BMW helped calibrate its 2.0-liter engine to suit this 2233-pound (without fluids, around 175 pounds heftier than before) sports car. There’s a tiny pause of turbo lag, but throttle response is very prompt and the lack of mass means the Plus Four bursts forward with true urgency: easy in the mid-range courtesy of an ample 295 lb-ft of torque, downright rapid when you work it harder thanks to 255 hp (both figures well up on the outgoing Ford motor’s 154 hp/148 lb-ft). Like a young athlete disguised in pensioner fatigues, this speed seems out of kilter with expectations and figures of 0-62 mph in 4.8 seconds (or 5.2 seconds with the manual) and 149 mph back up your gut feel.
Stripped of a series-production car’s heft and soundproofing (and given full voice by an optional sports exhaust), the powerplant also bustles with mechanical chatter, a bassy simmer through the mid-range, subtle pops on the overrun, even Darth Vader exhalations of turbocharger when you lift the throttle. You fear it might sound inauthentic, but it suits this Mog, and the nicely spaced pedals and snicky manual gear shift encourage you to indulge the tunes with flourishes of heel-and-toe and playful throttle blips.
You can perk things up with a push of the Sport Plus button, and you can also option the eight-speed paddle-shift auto, which I tried and liked very much. I’d take the manual as much for the experience as the fact the auto gear stick is a slightly jarring lift from BMW, but there’s no bad choice here.
There is, however, only one setting for the electric power steering, and while its ease and lightness recalls earlier Morgans, it initially feels too effortless to my palms, even in town.

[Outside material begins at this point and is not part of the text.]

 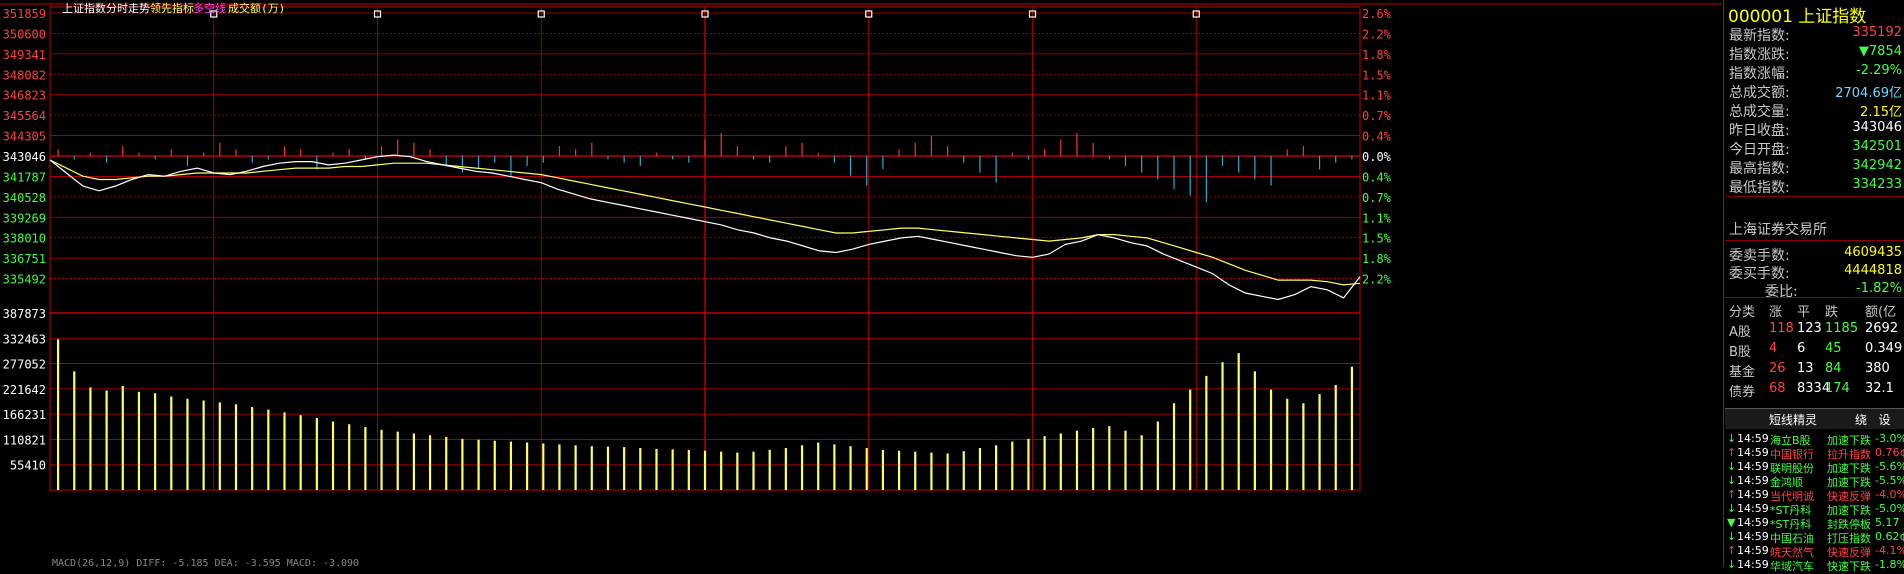 What do you see at coordinates (1377, 280) in the screenshot?
I see `pct-tick-label: 2.2%` at bounding box center [1377, 280].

That feeling persists up in the picturesque Malvern Hills, where the steering swings the long nose quickly in to turns, but so quickly that I want more on-center weight to lean on. There’s also a sense that the rear end lags a fraction behind your steering, like the owner of a tugging dog caught off-guard. Perhaps more rear roll stiffness would help.
For a more sporting version that’s probably true, but Morgans are bought for touring and ride comfort as well as speed, and as miles whizz past, so I come to trust the Morgan’s handling and steering and those initial uncertainties fade. I work the chassis hard into a large roundabout and it behaves predictably and benignly and we’re soon into the virtuous circle of extra confidence helping me extract the best from a sports car that recalls the old days, drives like nothing else and yet doesn’t feel in the least bit antiquated.
For less money, you could buy mass market roadsters like the Jaguar F-Type and Porsche Boxster. Or how about an Alpine A110? Then there are the British companies such as Ariel and Caterham, both able to sell you something that’s as interesting as it is thrilling. But none is like the Morgan, and for that, we should be thankful. The Malvern-based carmaker continues to have a place on our roads.
By the time I burble back to the Morgan factory gates, I’m really very taken by the Plus Four, pondering just how far the company could push it in terms of performance given its better sorted foundations.
While even quite keen car spotters can’t tell the difference between Plus 4 and Plus Four from the curb, from behind the wheel there’s no question this is a break with tradition of the best possible kind. And unlike that Land Rover Defender, it’d be a surprise if every Morgan customer, even deceased ones, didn’t wholeheartedly approve.